London: Taylor and Francis, 1927. 1st Edition. FIRST EDITION of “the theory of the nucleus – his ‘view’, or model of the nucleus – was finally expressed in a great paper, this one” (Wilson, Rutherford: Simple Genius, 441).
“In the early 1920s Rutherford, working in Cambridge, bombarded a series of light elements with alpha-particles and showed that they could be disintegrated, often with the emission of protons. He thought about the mechanism of the reactions and tried to visualize what was going on in terms of the structure of the nucleus. Guided by what he had already discovered about the structure of the atom: that it consists of a small central nucleus with orbiting electrons that are grouped in shells – Rutherford outlined his speculations in “Structure of the Radioactive Atom and Origin of the -Rays”).

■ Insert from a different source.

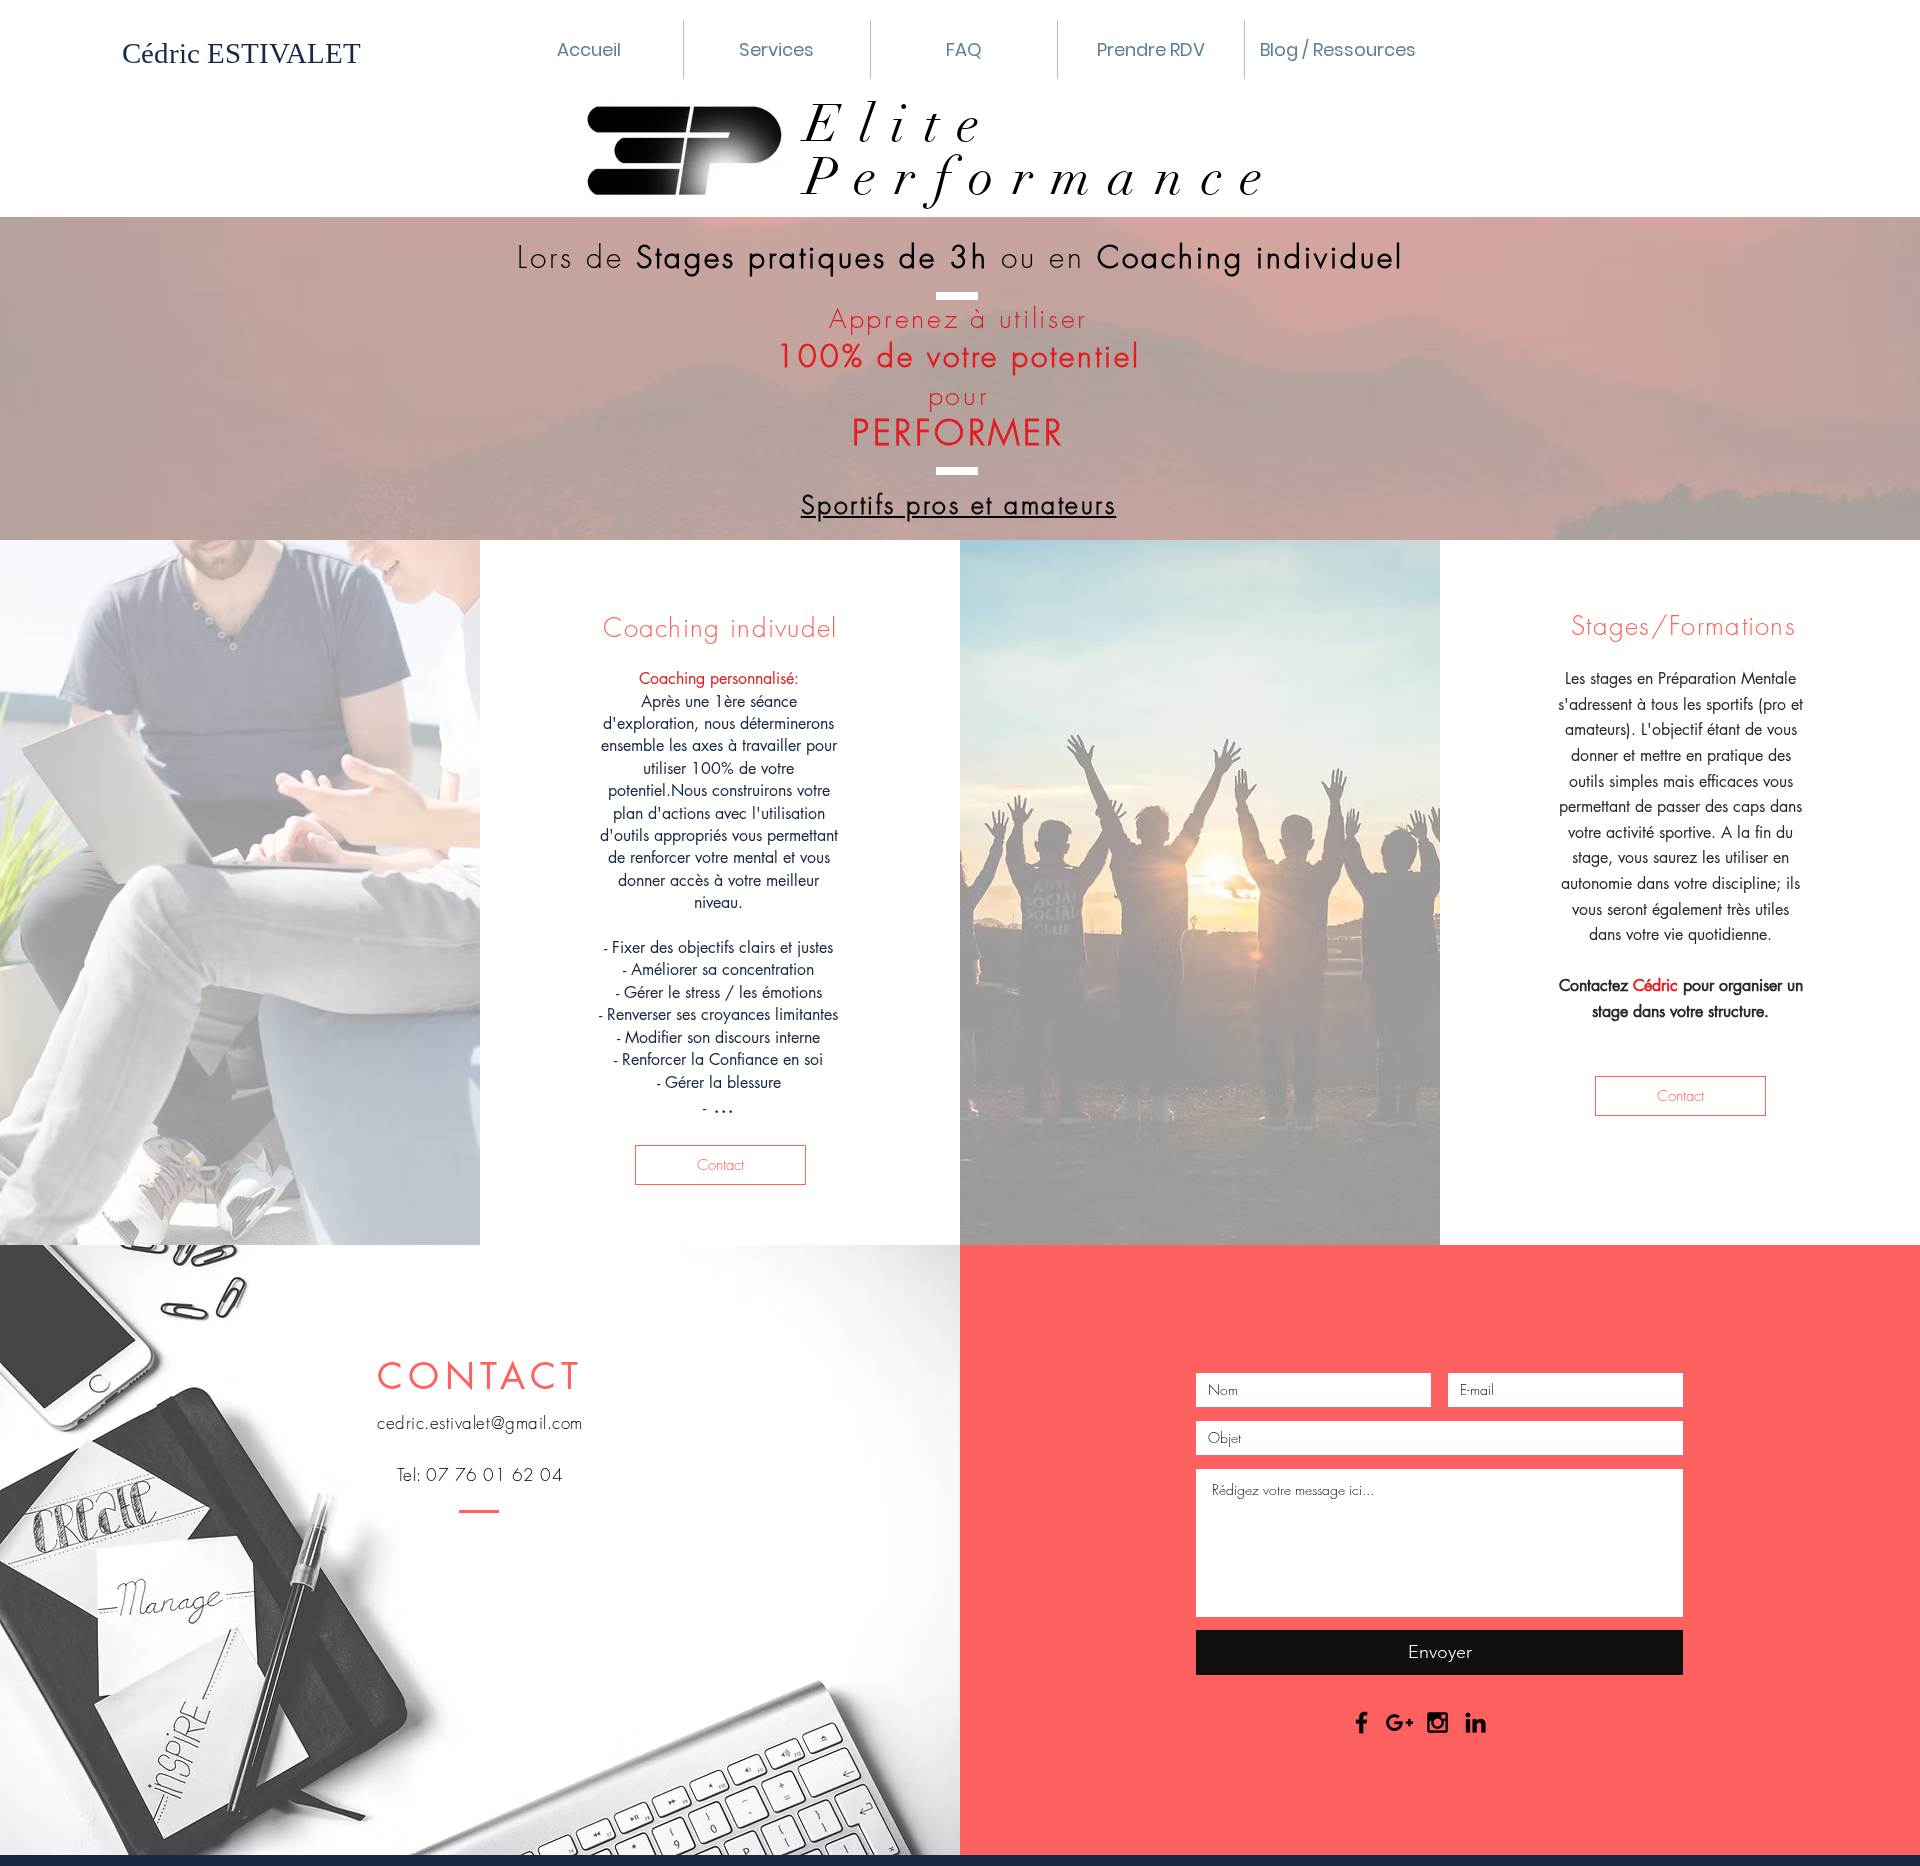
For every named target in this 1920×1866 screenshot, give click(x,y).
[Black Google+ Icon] (1399, 1722)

“He first of all showed how his idea could explain the familiar alpha-decay of radioactive nuclei. He suggested that ‘the nucleus of a heavy atom has certain well defined regions in its structure. At the centre is a controlling charged nucleus of very small dimensions surrounded at a distance by a number of neutral satellites describing quantum orbits controlled by the electric field from the central nucleus.’ Then one of these neutral alpha satellites ‘for some reason becomes unstable and escapes from the nucleus losing its two electrons. Occasionally one of these electrons is hurled from the system giving rise to a disintegration electron.’ In this way Rutherford’s model was able to give a simple, qualitative explanation of both alpha and beta decay.
He envisaged light nuclei as constructed in a similar way, with any protons left over orbiting on their own. This made it easy to understand how protons could be knocked out when light nuclei are bombarded by alpha particles” (Hodgson, “The reality inside the atom,” New Scientist 17, 1985). Item #474
CONDITION & DETAILS: London: Taylor and Francis. Entire volume. Ex-libris and bearing occasional light stamp within. New end papers. No marks at the spine whatsoever. Octavo (8.5 x 5.5 inches; 213 x 138mm). [ix], 1372, . 24 plates. Bound in moderately rubbed maroon cloth over marbled paper boards. Scuffed at the edge tips with some splitting of the cloth at the spine on the rear. Stain on title page otherwise bright and clean throughout.